「iPhone8」への搭載が見込まれる有機EL(OLED)ディスプレイの基幹技術を持つ企業として、出光興産にスポットライトが当たっている、とBloombergが報じています。

「iPhone8」のOLED採用で注目を浴びる出光

今秋発売が噂される、iPhoneの10周年記念モデル「iPhone8」には、省電力で薄型軽量化が可能で発色が鮮やかなOLEDディスプレイが採用されると見込まれています。
 
出光興産は、1970年代の石油危機をきっかけに、石油事業への依存度を下げる目的で事業の多角化を進めており、そのひとつがOLED事業でした。
 

 
同社は早い時期から研究に着手したことで、基礎的な特許を抑えることができており、他社の参入障壁にもなっている、とのことです。
 
出光はOLEDの研究開発のために国際展開も積極的に進めており、昨年はドイツ企業Merckと特許相互利用提携、今年1月にはOLED材料の開発体制強化のためスイスに子会社を設立しています。
 
なお、出光は、LGが発売している「LG OLED TV」に同社のOLED材料が使われていることを公表しています。

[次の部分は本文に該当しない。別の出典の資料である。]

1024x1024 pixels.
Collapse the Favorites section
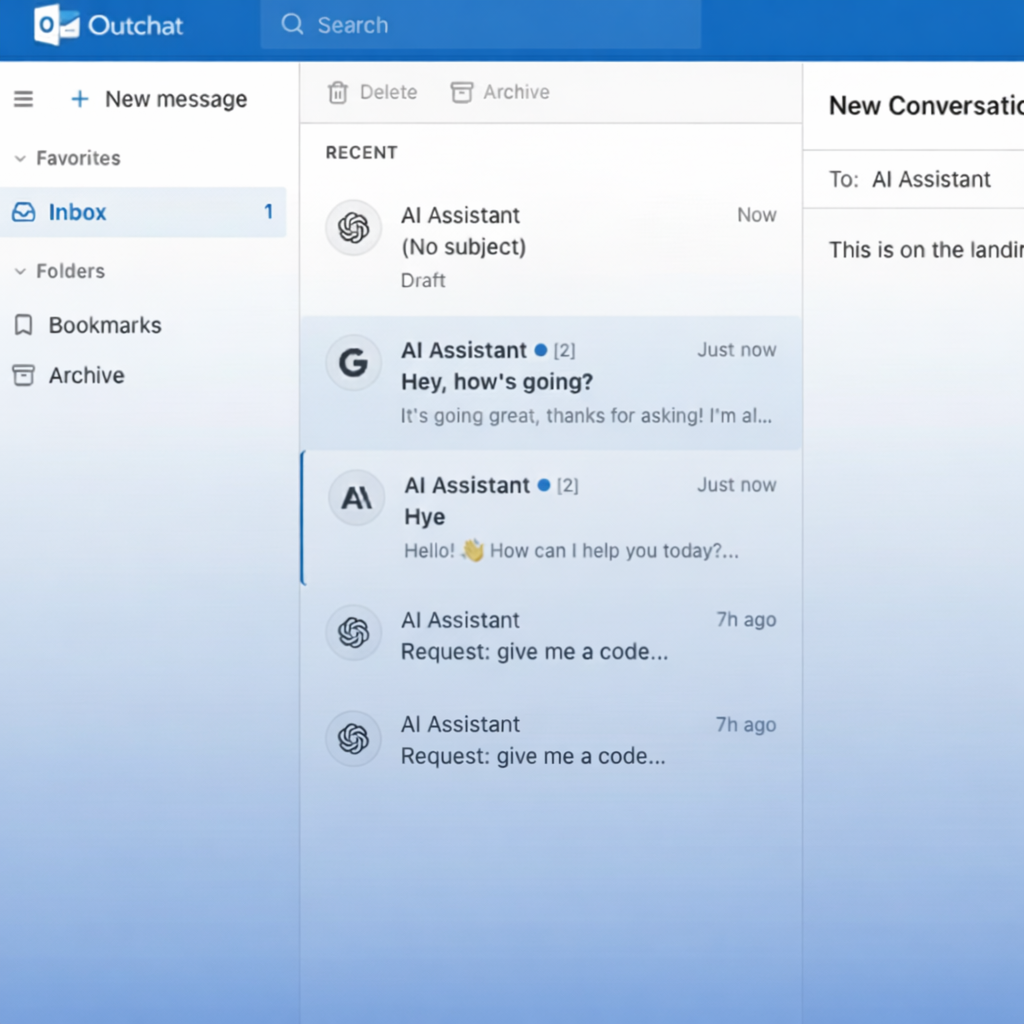tap(19, 158)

Appleはすでに「OLEDの次」を見ている、との報道も

OLEDディスプレイは、現時点でSamsungが世界最大の生産能力を持っており、Appleは「iPhone8」のために7,000万台分のOLEDディスプレイをSamsungに発注した、と伝えられています。
 
OLEDは、今後の市場拡大を見越して、シャープやジャパンディスプレイなども量産体制を整えつつあり次世代ディスプレイの中心になると期待されています。
 
一方で、Appleは「iPhone」の次の世代のモデルに向けて、micro-LEDを自社開発すべく研究開発に取り組んでいる、との報道もあります。